WHAT TO DO
Everything from the line that contains "Task: Click the 'Stop" to the end of the data below is to be reproduced verbatim; leave all else out.
** Opening PROVIDED INFORMATION block **
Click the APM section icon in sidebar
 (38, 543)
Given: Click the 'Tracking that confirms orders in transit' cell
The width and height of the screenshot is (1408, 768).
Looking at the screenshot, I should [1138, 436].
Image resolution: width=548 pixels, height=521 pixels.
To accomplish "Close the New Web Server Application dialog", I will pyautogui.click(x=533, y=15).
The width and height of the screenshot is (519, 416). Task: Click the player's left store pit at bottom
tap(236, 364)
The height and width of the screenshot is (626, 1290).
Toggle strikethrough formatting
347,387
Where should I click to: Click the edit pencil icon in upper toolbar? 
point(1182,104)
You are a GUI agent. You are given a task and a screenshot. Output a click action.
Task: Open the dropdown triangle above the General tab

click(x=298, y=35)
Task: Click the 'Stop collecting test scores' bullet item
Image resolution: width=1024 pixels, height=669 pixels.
** Closing PROVIDED INFORMATION block **
ANSWER TO THIS TASK
Task: Click the 'Stop collecting test scores' bullet item
Image resolution: width=1024 pixels, height=669 pixels.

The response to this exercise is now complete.